_EXTRACT TO READ_:

During his two years and two months as an assistant district attorney in Brooklyn, Caldarera said he gained experience working with many different types of attorneys.
“You really got to see a lot of the problems in Brooklyn and the rest of New York,” he said, noting he represented some of the most vulnerable people in the city, like victims of child and sexual abuse. “And to be able to defend them and stand up for them and to represent the state of New York in prosecuting people who committed crimes against those children, was probably, up until this point, the highlight of my life.”
Caldarera’s work carries extra relevance in the era of the #MeToo movement.
Trump was facing over 20 accusers until an additional 43 accusers were named in a book released earlier this month. Some women filed claims in court, like his former wife Ivana Trump, who accused him of marital rape but later recanted, a contestant from The Apprentice whose defamation lawsuit against Trump for calling her a liar is moving forward in the courts, a woman who settled out of court with Trump in the late 1990s after accusing him of sexual assault and harrasment, and a woman working on Trump’s 2016 presidential campaign who sued the president this year for forcibly kissing her at a rally.
When asked if he believes the accusers, Caldarera said “no,” explaining that “there’s been no credible testimony against the president of the United States for any sort-of sexual assault committed against them.”

_EXERCISE REQUIREMENTS_: Rewrite the paragraph of the passage about Caldarera that begins "Trump was facing over 20 accusers" as a short list that keeps its main facts.

_EXTRACTED ENTRIES_:

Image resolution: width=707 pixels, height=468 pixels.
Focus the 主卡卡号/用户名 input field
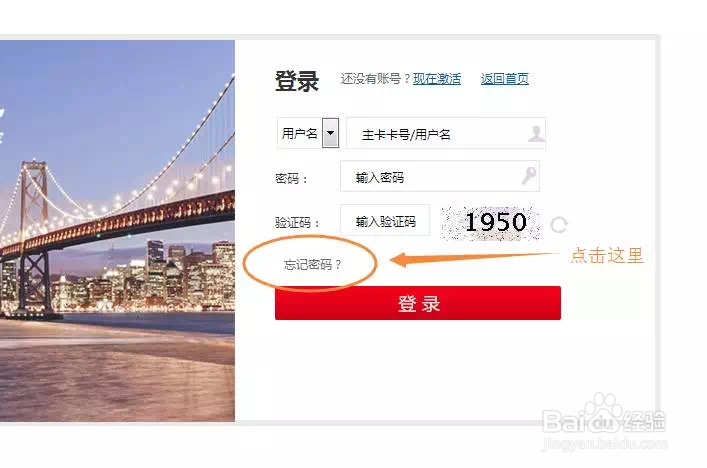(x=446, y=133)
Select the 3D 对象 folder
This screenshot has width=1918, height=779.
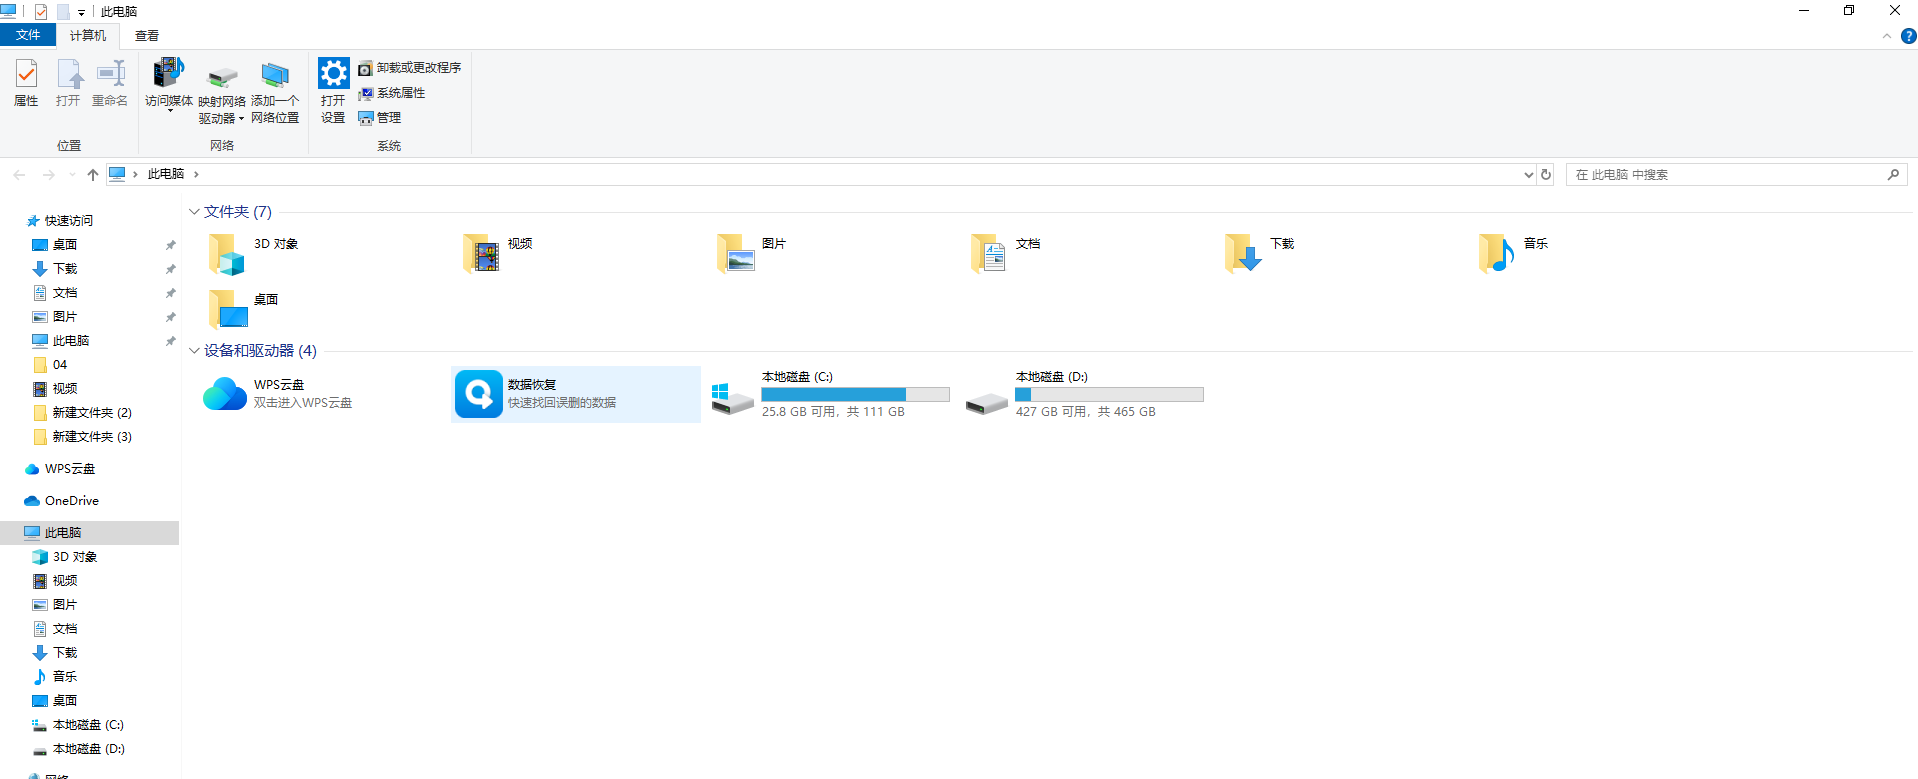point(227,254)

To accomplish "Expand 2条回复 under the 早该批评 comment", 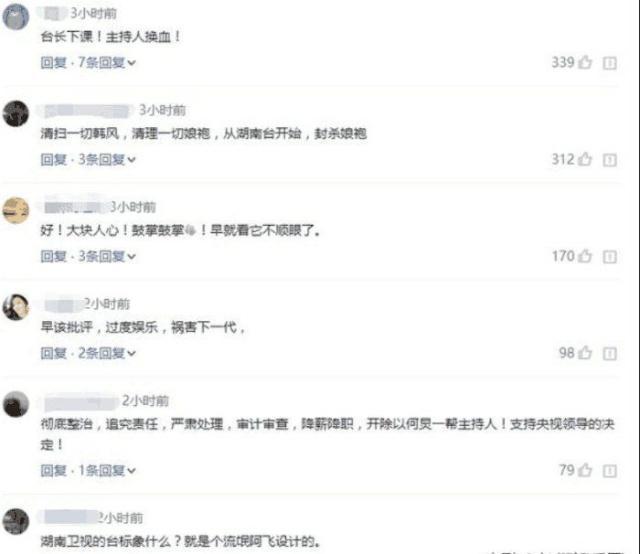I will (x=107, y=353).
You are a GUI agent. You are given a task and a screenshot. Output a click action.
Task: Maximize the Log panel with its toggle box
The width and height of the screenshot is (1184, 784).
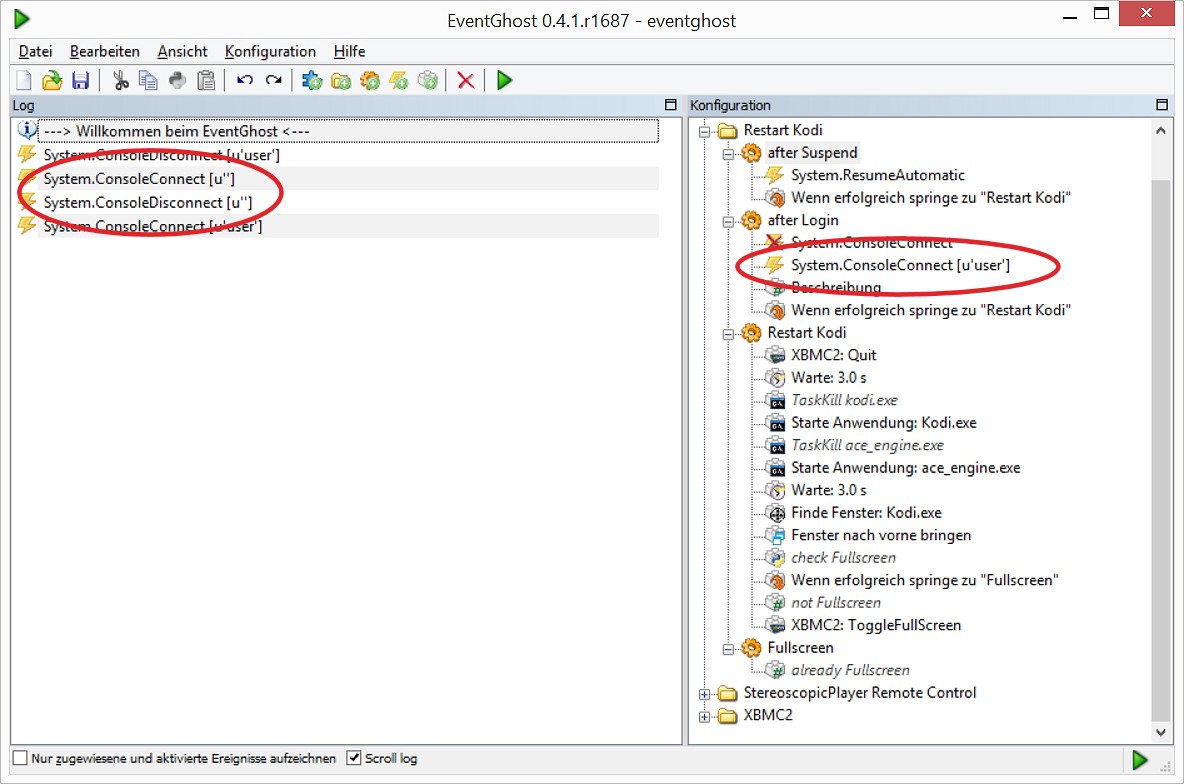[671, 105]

_WORKED SOLUTION_:
- Trump faced over 20 accusers until a book released earlier this month named 43 more.
- Some women filed claims in court:
  - His former wife, Ivana Trump, accused him of marital rape but later recanted.
  - A contestant from The Apprentice has a defamation lawsuit against him, over his calling her a liar, that is moving forward in the courts.
  - A woman settled out of court with him in the late 1990s after accusing him of sexual assault and harassment.
  - A woman who worked on his 2016 presidential campaign sued him this year for forcibly kissing her at a rally.